:: SOURCE EXTRACT ::
Redefining Sustainable Palm Oil: Safeguarding Orangutan Habitat

Palm oil is the world’s most widely used vegetable oil – a key ingredient in everything from chocolate to shampoo. It is pressed from the fruit and seeds of the oil palm tree, which is the highest yielding crop for producing vegetable oil globally.

It is also a major culprit behind deforestation in the tropics – particularly in Southeast Asia, but it is of growing concern in Africa and Latin America as well.

The expansion of commodity agriculture, which grows and trades unprocessed crops,  is a dominant cause of overexploitation of global ecosystems. The World Wildlife Fund’s new Living Planet Report cites the planting of cash crops, like oil palm, as driving the clearance of 40 percent of the planet’s once forested land. This is particularly disastrous when it comes to the unique and threatened rainforests of Indonesia and Malaysia, which together account for about 85 percent of global palm oil production. These rainforests are home to some of the planet’s most endangered species. For example, wild orangutans, whose sole habitat is in Indonesia and Malaysia, are seeing huge swaths of their forests cleared for oil palm plantations. Orangutans are listed as Critically Endangered by the International Union for Conservation of Nature Red List. It is estimated that 61.5 percent of Bornean Orangutan habitat will be lost by 2025, a huge threat to the wellbeing of these populations.  

West Java, Indonesia. Photo Credit: A. Rabin / Flickr

So, what is being done about this?

The Roundtable on Sustainable Palm Oil (RSPO) was created in 2004 by industry and environmental organizations to start placing sustainability requirements on oil palm planting and production practices. Palm oil that meets the RSPO’s environmental and social criteria gets certified and tracked through complex international supply chains.

But there have been major criticisms on the stringency of the RSPO Standard. Its Principles and Criteria did not incorporate protections for all forests (like areas that have regrown after a timber harvest, called secondary forests) and peatlands. This meant that pristine and undisturbed forests were prioritized, leaving other valuable areas for wildlife and the climate unprotected. We have written about this topic before – following the publication of an analysis co-authored by National Wildlife Federation on the impact of certification on deforestation – but some exciting steps forward have been made in incorporating further environmental and social safeguards into the RSPO Standard.

:: EXERCISE MATERIALS ::
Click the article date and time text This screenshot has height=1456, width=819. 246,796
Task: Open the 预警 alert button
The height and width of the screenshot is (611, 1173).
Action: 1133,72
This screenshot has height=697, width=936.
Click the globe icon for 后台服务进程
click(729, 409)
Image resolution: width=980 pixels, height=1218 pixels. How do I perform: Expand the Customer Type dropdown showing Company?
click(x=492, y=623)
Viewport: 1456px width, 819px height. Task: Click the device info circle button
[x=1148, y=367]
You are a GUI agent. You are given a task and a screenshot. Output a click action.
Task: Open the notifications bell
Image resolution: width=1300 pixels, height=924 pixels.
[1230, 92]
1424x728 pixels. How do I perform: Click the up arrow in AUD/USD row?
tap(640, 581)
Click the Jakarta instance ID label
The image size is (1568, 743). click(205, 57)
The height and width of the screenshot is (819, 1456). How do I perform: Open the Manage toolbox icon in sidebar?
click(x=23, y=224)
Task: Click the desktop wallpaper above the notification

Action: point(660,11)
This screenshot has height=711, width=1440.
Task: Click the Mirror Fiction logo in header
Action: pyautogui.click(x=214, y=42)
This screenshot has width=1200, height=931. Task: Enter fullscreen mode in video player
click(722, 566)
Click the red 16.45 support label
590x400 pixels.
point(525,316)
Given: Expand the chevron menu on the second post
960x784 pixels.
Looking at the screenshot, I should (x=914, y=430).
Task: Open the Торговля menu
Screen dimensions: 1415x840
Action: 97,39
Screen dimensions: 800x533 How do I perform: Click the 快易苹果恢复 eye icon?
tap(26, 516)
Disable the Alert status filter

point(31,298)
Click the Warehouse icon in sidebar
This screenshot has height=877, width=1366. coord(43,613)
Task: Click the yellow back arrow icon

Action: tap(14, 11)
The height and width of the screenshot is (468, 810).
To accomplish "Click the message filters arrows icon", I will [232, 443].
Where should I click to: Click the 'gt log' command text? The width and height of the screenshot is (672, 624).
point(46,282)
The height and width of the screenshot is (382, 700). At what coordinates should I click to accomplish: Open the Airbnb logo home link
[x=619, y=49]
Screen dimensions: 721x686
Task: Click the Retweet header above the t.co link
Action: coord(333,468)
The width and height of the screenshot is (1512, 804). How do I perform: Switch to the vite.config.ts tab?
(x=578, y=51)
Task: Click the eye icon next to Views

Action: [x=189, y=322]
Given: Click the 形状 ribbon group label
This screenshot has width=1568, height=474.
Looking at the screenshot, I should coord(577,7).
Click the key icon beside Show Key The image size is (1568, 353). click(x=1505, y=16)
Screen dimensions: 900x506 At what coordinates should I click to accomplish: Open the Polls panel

:: EXERCISE TASK 1 ::
In the records, rewrite the lines from the start through the line containing "click(729, 409)", swapping "globe icon" for "bell icon" and leaving everything else as it is.
:: EXERCISE TASK 2 ::
Keep writing the piece on sustainable palm oil and orangutan habitat from the point where it stops.

:: RIGHT ANSWER 1 ::
Click the article date and time text This screenshot has height=1456, width=819. 246,796
Task: Open the 预警 alert button
The height and width of the screenshot is (611, 1173).
Action: 1133,72
This screenshot has height=697, width=936.
Click the bell icon for 后台服务进程
click(729, 409)

:: RIGHT ANSWER 2 ::
Every five years, the Principles and Criteria of the RSPO Standard are reviewed, and on November 15, 2018, the multi-stakeholder members of the RSPO — which includes growers, processors and traders, consumer goods manufacturers, retailers, banks and investors, and social and environmental NGOs — will vote whether to adopt a new global standard for palm oil. The revised standard addresses many areas of concern. It will move much closer in alignment with the more stringent requirements of the Palm Oil Innovation Group (POIG) and incorporate the High Carbon Stock Approach (HCSA) toolkit – a tested methodology and approach for implementing no-deforestation corporate commitments. The National Wildlife Federation has been advocating for further measures to be taken on no deforestation and no peat requirements for years, and will be voting yes on these revisions. We strongly urge other members to vote yes as well.

It is important that as technologies like satellite monitoring advance, granting us greater amounts of improved data, that the RSPO moves agilely and meaningfully to help protect these incredible ecosystems and wildlife, as well as the local communities that rely on them.

Follow our NWF International Twitter for updates following the vote on November 15th, and stay tuned for our next blog post where we’ll break down the major changes in the standard, and reflect on what we think the biggest implications will be.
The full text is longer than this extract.